Assignment: Below is a listing. Copy each line of it that holds the word "agent".

*** Opening Dataset records ***

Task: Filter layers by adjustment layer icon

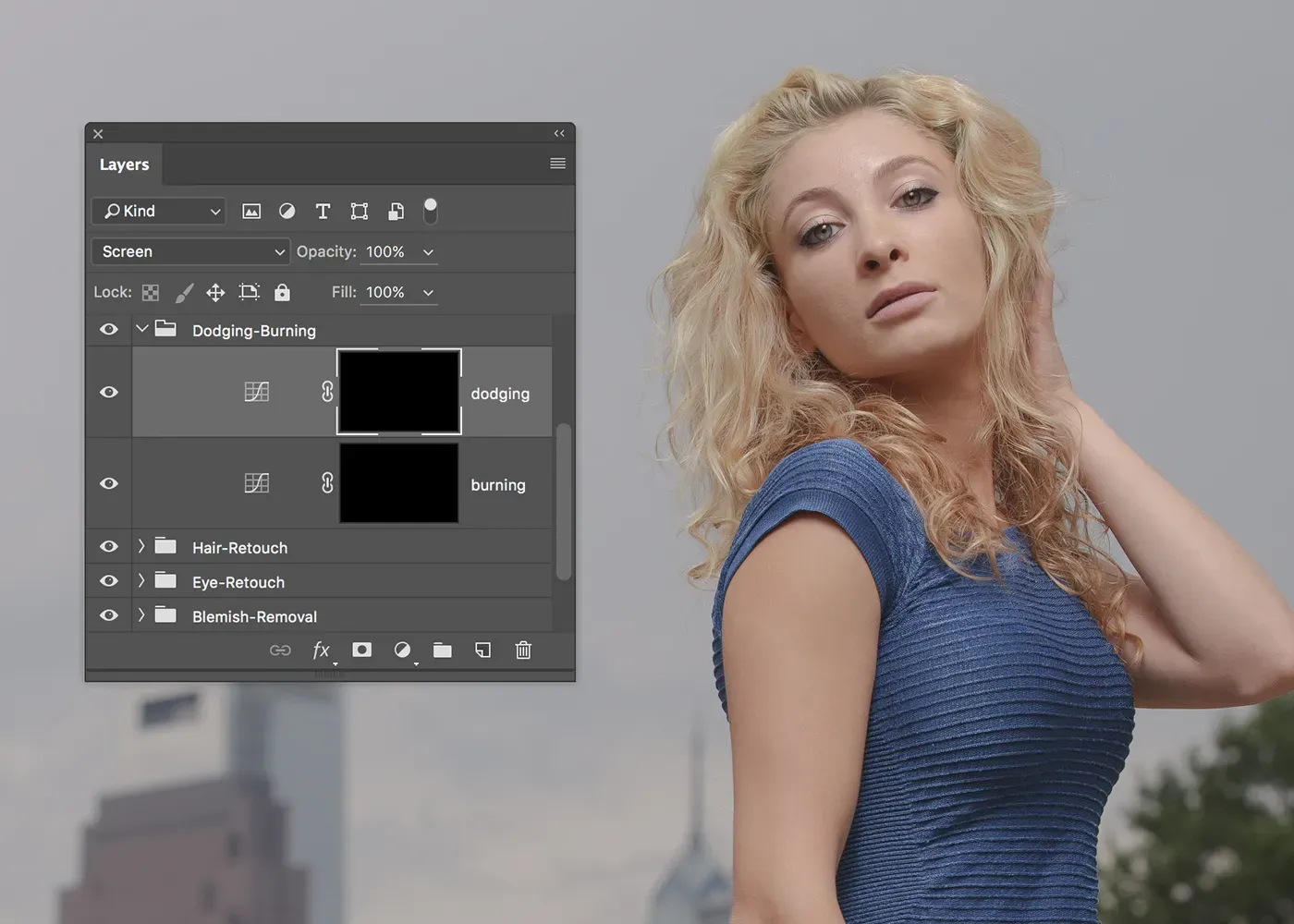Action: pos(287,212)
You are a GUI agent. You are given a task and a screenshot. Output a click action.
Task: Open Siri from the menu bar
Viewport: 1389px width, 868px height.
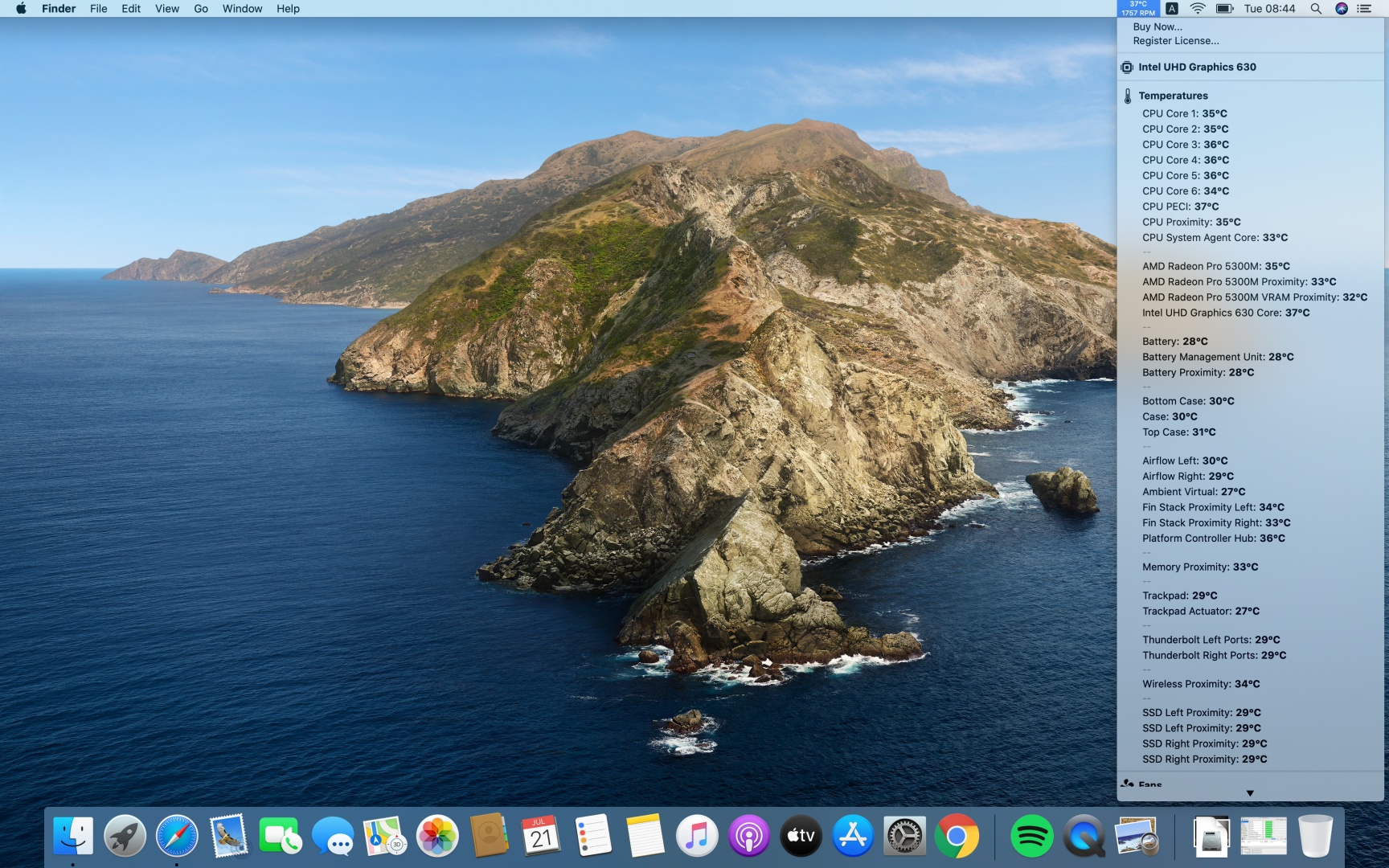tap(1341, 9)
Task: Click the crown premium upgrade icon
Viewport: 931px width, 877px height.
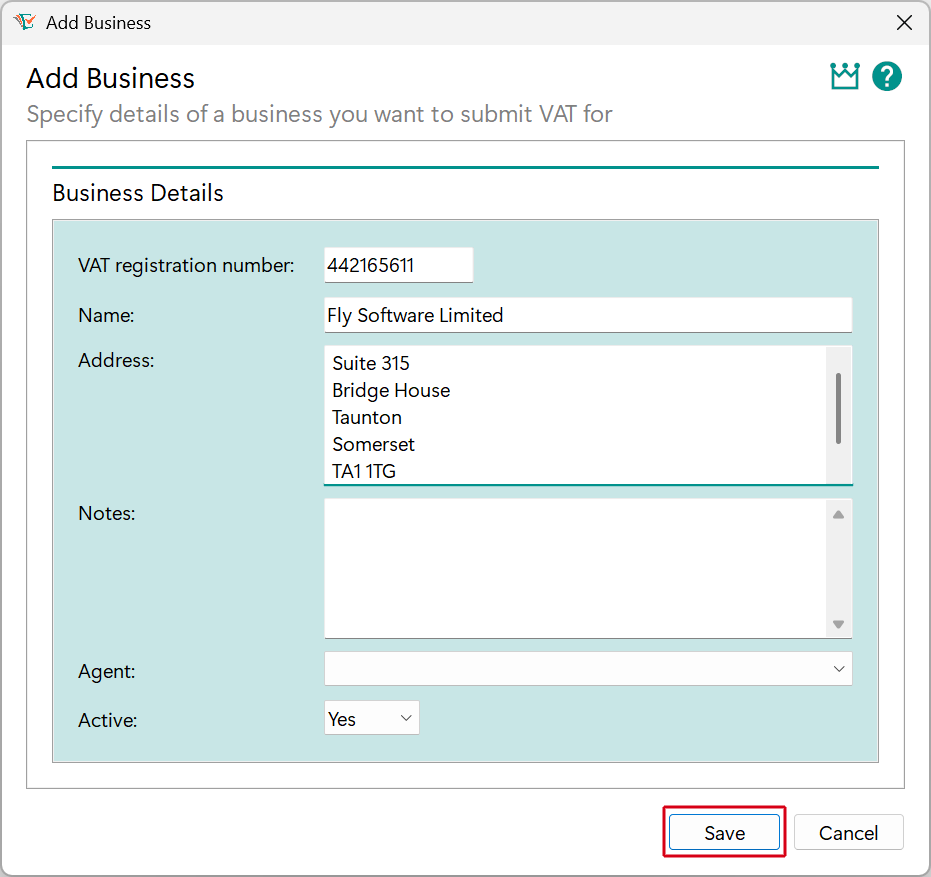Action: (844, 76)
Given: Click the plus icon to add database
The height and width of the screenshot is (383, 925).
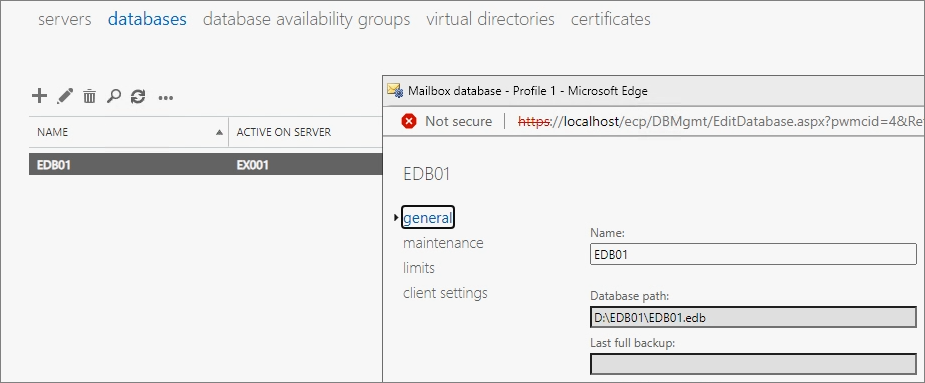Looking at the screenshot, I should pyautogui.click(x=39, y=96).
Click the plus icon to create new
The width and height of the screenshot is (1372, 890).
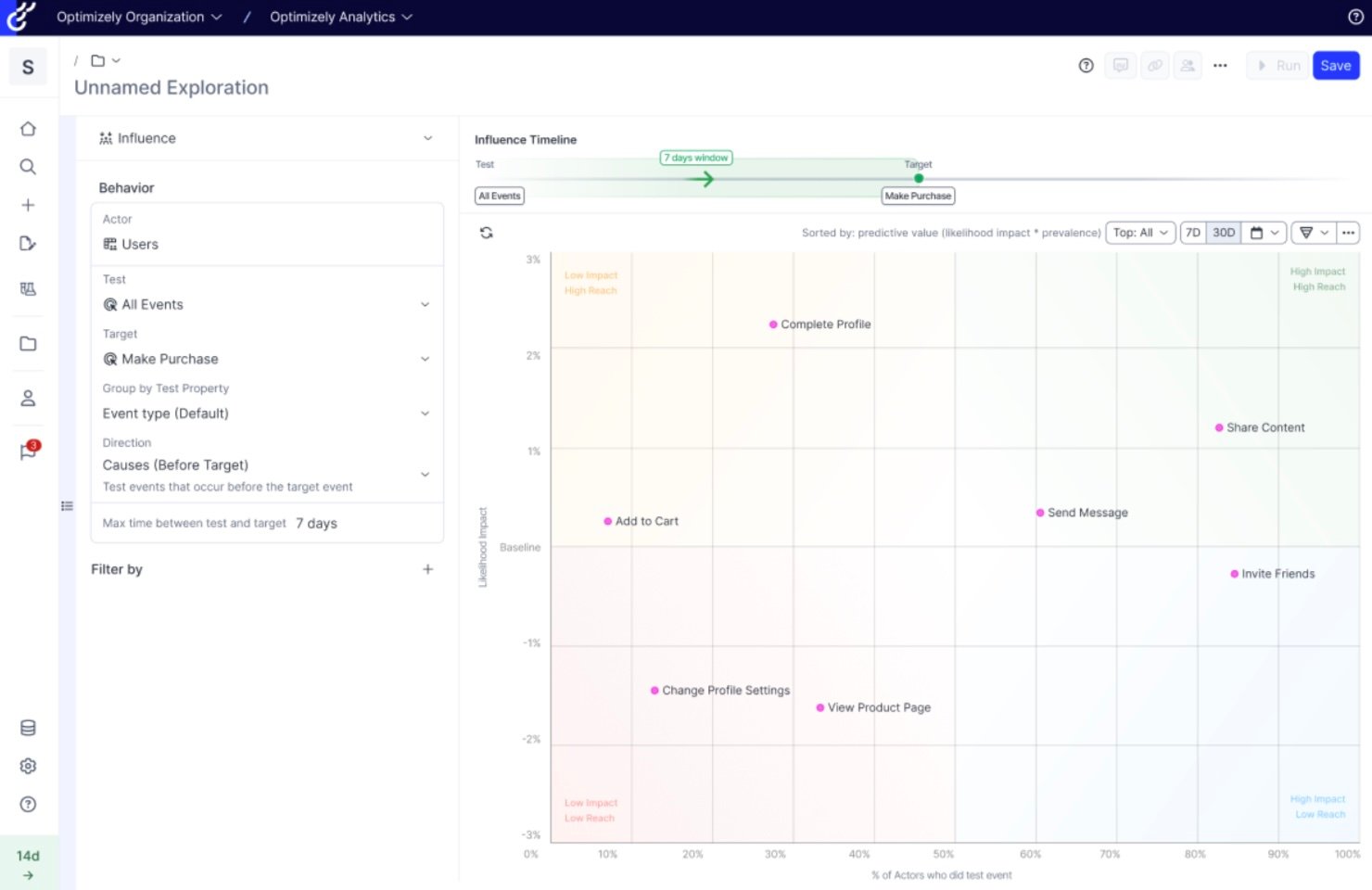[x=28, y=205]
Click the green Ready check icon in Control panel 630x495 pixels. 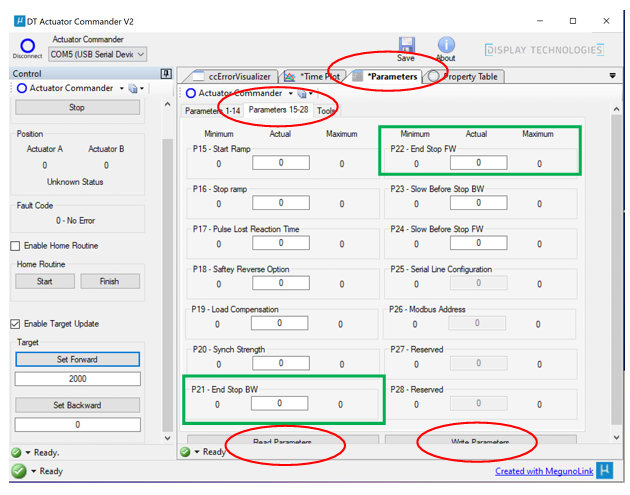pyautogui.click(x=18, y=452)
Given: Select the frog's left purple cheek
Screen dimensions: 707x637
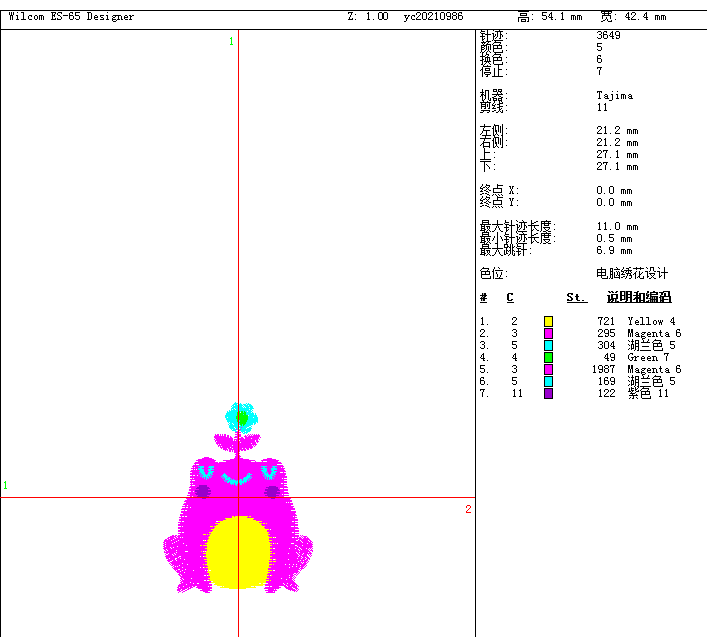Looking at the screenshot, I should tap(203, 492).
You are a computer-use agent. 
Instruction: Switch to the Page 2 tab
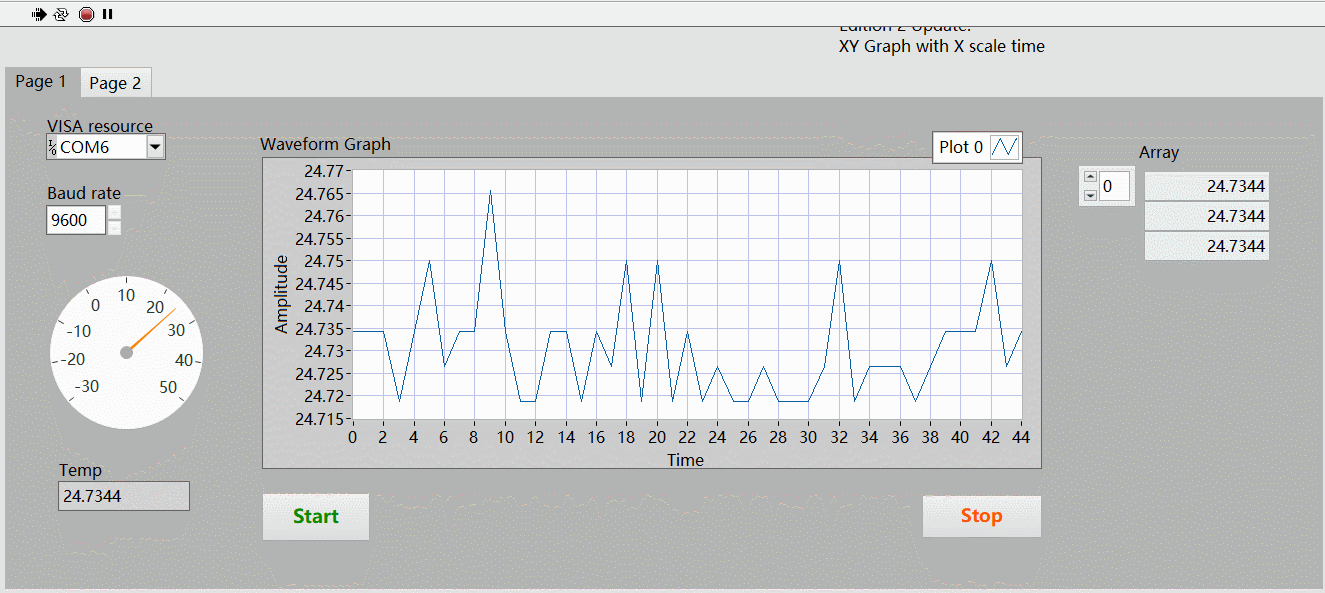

*** Closing Dataset records ***

Response:
You are a GUI agent. You are given a task and a screenshot. Output a click action.
You are a computer-use agent. 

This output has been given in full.